MATERIALS PROVIDED
....
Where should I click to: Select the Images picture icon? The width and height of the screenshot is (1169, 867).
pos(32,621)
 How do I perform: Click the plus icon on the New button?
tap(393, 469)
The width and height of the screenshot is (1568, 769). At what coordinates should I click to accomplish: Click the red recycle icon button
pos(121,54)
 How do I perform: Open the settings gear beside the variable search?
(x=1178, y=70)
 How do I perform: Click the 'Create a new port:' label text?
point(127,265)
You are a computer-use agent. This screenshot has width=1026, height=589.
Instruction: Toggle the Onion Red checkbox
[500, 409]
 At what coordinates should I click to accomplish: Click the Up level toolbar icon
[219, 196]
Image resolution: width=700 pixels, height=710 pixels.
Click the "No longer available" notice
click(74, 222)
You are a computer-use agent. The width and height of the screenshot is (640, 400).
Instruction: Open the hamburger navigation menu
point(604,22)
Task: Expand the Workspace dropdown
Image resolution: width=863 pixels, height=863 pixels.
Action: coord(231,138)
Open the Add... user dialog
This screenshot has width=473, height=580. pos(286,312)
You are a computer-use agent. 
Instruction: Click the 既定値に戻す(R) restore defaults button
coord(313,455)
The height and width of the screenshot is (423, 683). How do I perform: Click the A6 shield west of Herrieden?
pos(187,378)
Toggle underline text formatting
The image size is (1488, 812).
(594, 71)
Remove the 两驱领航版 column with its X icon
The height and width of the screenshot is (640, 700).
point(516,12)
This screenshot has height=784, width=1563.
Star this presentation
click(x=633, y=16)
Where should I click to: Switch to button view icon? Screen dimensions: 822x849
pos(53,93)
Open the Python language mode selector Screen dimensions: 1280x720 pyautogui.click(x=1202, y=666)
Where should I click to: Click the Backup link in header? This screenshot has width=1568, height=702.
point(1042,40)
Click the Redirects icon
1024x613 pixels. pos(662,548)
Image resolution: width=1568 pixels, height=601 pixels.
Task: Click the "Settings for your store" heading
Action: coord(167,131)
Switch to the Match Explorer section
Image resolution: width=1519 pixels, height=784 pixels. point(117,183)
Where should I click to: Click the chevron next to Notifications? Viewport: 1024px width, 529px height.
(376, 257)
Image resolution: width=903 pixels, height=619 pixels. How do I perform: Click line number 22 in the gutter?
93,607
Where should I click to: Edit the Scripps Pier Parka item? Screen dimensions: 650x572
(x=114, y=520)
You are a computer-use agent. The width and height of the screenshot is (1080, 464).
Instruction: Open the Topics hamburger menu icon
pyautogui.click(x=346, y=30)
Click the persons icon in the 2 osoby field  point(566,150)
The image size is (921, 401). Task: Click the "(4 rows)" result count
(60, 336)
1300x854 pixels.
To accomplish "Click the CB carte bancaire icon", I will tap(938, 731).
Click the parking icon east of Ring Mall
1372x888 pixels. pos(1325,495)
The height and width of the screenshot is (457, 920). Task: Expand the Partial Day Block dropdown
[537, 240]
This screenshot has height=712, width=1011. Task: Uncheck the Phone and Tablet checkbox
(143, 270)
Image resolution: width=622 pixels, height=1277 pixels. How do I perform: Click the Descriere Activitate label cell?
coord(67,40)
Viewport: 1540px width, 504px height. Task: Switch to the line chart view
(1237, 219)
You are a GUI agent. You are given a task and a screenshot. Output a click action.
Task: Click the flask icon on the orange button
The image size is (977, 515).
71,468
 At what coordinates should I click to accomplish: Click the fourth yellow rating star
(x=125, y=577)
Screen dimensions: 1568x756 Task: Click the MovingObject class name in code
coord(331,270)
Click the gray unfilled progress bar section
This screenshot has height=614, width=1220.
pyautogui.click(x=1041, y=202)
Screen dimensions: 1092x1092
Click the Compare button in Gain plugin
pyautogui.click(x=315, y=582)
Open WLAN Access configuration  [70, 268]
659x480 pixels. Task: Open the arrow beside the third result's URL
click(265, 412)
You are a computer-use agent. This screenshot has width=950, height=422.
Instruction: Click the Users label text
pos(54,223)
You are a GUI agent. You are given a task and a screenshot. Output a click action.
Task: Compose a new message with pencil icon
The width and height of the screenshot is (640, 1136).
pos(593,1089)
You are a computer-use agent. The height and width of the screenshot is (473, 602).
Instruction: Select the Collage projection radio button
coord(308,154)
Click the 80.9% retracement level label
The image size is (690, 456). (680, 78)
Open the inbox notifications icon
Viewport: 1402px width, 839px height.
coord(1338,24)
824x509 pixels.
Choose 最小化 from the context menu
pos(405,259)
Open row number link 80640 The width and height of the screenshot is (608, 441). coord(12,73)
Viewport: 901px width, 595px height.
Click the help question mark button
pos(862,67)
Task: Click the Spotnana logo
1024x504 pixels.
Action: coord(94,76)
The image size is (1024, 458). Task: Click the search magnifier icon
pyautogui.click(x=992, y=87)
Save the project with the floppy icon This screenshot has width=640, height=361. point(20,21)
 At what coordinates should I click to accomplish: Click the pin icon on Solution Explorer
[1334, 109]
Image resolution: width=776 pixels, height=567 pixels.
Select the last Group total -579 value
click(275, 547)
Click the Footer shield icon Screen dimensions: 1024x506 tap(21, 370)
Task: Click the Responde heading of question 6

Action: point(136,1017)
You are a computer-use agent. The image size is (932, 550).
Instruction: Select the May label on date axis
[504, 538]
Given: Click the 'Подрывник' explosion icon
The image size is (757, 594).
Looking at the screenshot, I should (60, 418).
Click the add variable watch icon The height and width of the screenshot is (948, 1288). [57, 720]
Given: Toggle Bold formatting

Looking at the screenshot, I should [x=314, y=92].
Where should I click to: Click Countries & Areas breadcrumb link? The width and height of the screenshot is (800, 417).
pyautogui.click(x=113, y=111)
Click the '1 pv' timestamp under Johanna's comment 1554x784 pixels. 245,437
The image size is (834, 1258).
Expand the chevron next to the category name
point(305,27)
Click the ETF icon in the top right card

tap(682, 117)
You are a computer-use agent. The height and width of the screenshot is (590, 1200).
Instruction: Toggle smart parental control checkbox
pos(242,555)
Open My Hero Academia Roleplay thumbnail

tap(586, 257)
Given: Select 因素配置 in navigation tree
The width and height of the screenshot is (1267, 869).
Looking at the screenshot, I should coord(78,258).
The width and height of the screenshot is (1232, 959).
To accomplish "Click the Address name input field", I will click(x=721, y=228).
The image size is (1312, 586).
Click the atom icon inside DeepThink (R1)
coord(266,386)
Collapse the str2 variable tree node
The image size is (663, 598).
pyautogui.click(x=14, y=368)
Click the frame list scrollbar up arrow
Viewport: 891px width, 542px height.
....
YOUR GOAL
Every entry should be output again exactly as written.

RESPONSE
Where should I click to: Select the Images picture icon? The width and height of the screenshot is (1169, 867).
pos(32,621)
 How do I perform: Click the plus icon on the New button?
tap(393, 469)
The width and height of the screenshot is (1568, 769). At what coordinates should I click to accomplish: Click the red recycle icon button
pos(121,54)
 How do I perform: Open the settings gear beside the variable search?
(x=1178, y=70)
 How do I perform: Click the 'Create a new port:' label text?
point(127,265)
You are a computer-use agent. This screenshot has width=1026, height=589.
Instruction: Toggle the Onion Red checkbox
[500, 409]
 At what coordinates should I click to accomplish: Click the Up level toolbar icon
[219, 196]
Image resolution: width=700 pixels, height=710 pixels.
Click the "No longer available" notice
click(74, 222)
You are a computer-use agent. The width and height of the screenshot is (640, 400).
Instruction: Open the hamburger navigation menu
point(604,22)
Task: Expand the Workspace dropdown
Image resolution: width=863 pixels, height=863 pixels.
Action: coord(231,138)
Open the Add... user dialog
This screenshot has width=473, height=580. pos(286,312)
You are a computer-use agent. 
Instruction: Click the 既定値に戻す(R) restore defaults button
coord(313,455)
The height and width of the screenshot is (423, 683). How do I perform: Click the A6 shield west of Herrieden?
pos(187,378)
Toggle underline text formatting
The image size is (1488, 812).
(594, 71)
Remove the 两驱领航版 column with its X icon
The height and width of the screenshot is (640, 700).
point(516,12)
This screenshot has height=784, width=1563.
Star this presentation
click(x=633, y=16)
Where should I click to: Switch to button view icon? Screen dimensions: 822x849
pos(53,93)
Open the Python language mode selector Screen dimensions: 1280x720 pyautogui.click(x=1202, y=666)
Where should I click to: Click the Backup link in header? This screenshot has width=1568, height=702.
point(1042,40)
Click the Redirects icon
1024x613 pixels. pos(662,548)
Image resolution: width=1568 pixels, height=601 pixels.
Task: Click the "Settings for your store" heading
Action: coord(167,131)
Switch to the Match Explorer section
Image resolution: width=1519 pixels, height=784 pixels. point(117,183)
Where should I click to: Click the chevron next to Notifications? Viewport: 1024px width, 529px height.
(376, 257)
Image resolution: width=903 pixels, height=619 pixels. How do I perform: Click line number 22 in the gutter?
93,607
Where should I click to: Edit the Scripps Pier Parka item? Screen dimensions: 650x572
(x=114, y=520)
You are a computer-use agent. The width and height of the screenshot is (1080, 464).
Instruction: Open the Topics hamburger menu icon
pyautogui.click(x=346, y=30)
Click the persons icon in the 2 osoby field  point(566,150)
The image size is (921, 401). Task: Click the "(4 rows)" result count
(60, 336)
1300x854 pixels.
To accomplish "Click the CB carte bancaire icon", I will tap(938, 731).
Click the parking icon east of Ring Mall
1372x888 pixels. pos(1325,495)
The height and width of the screenshot is (457, 920). Task: Expand the Partial Day Block dropdown
[537, 240]
This screenshot has height=712, width=1011. Task: Uncheck the Phone and Tablet checkbox
(143, 270)
Image resolution: width=622 pixels, height=1277 pixels. How do I perform: Click the Descriere Activitate label cell?
coord(67,40)
Viewport: 1540px width, 504px height. Task: Switch to the line chart view
(1237, 219)
You are a GUI agent. You are given a task and a screenshot. Output a click action.
Task: Click the flask icon on the orange button
The image size is (977, 515).
71,468
 At what coordinates should I click to accomplish: Click the fourth yellow rating star
(x=125, y=577)
Screen dimensions: 1568x756 Task: Click the MovingObject class name in code
coord(331,270)
Click the gray unfilled progress bar section
This screenshot has height=614, width=1220.
pyautogui.click(x=1041, y=202)
Screen dimensions: 1092x1092
Click the Compare button in Gain plugin
pyautogui.click(x=315, y=582)
Open WLAN Access configuration  [70, 268]
659x480 pixels. Task: Open the arrow beside the third result's URL
click(265, 412)
You are a computer-use agent. This screenshot has width=950, height=422.
Instruction: Click the Users label text
pos(54,223)
You are a GUI agent. You are given a task and a screenshot. Output a click action.
Task: Compose a new message with pencil icon
The width and height of the screenshot is (640, 1136).
pos(593,1089)
You are a computer-use agent. The height and width of the screenshot is (473, 602).
Instruction: Select the Collage projection radio button
coord(308,154)
Click the 80.9% retracement level label
The image size is (690, 456). (680, 78)
Open the inbox notifications icon
Viewport: 1402px width, 839px height.
coord(1338,24)
824x509 pixels.
Choose 最小化 from the context menu
pos(405,259)
Open row number link 80640 The width and height of the screenshot is (608, 441). coord(12,73)
Viewport: 901px width, 595px height.
Click the help question mark button
pos(862,67)
Task: Click the Spotnana logo
1024x504 pixels.
Action: coord(94,76)
The image size is (1024, 458). Task: Click the search magnifier icon
pyautogui.click(x=992, y=87)
Save the project with the floppy icon This screenshot has width=640, height=361. point(20,21)
 At what coordinates should I click to accomplish: Click the pin icon on Solution Explorer
[1334, 109]
Image resolution: width=776 pixels, height=567 pixels.
Select the last Group total -579 value
click(275, 547)
Click the Footer shield icon Screen dimensions: 1024x506 tap(21, 370)
Task: Click the Responde heading of question 6

Action: point(136,1017)
You are a computer-use agent. The image size is (932, 550).
Instruction: Select the May label on date axis
[504, 538]
Given: Click the 'Подрывник' explosion icon
The image size is (757, 594).
Looking at the screenshot, I should (60, 418).
Click the add variable watch icon The height and width of the screenshot is (948, 1288). [57, 720]
Given: Toggle Bold formatting

Looking at the screenshot, I should [x=314, y=92].
Where should I click to: Click Countries & Areas breadcrumb link? The width and height of the screenshot is (800, 417).
pyautogui.click(x=113, y=111)
Click the '1 pv' timestamp under Johanna's comment 1554x784 pixels. 245,437
The image size is (834, 1258).
Expand the chevron next to the category name
point(305,27)
Click the ETF icon in the top right card

tap(682, 117)
You are a computer-use agent. The height and width of the screenshot is (590, 1200).
Instruction: Toggle smart parental control checkbox
pos(242,555)
Open My Hero Academia Roleplay thumbnail

tap(586, 257)
Given: Select 因素配置 in navigation tree
The width and height of the screenshot is (1267, 869).
Looking at the screenshot, I should coord(78,258).
The width and height of the screenshot is (1232, 959).
To accomplish "Click the Address name input field", I will click(x=721, y=228).
The image size is (1312, 586).
Click the atom icon inside DeepThink (R1)
coord(266,386)
Collapse the str2 variable tree node
The image size is (663, 598).
pyautogui.click(x=14, y=368)
Click the frame list scrollbar up arrow
Viewport: 891px width, 542px height.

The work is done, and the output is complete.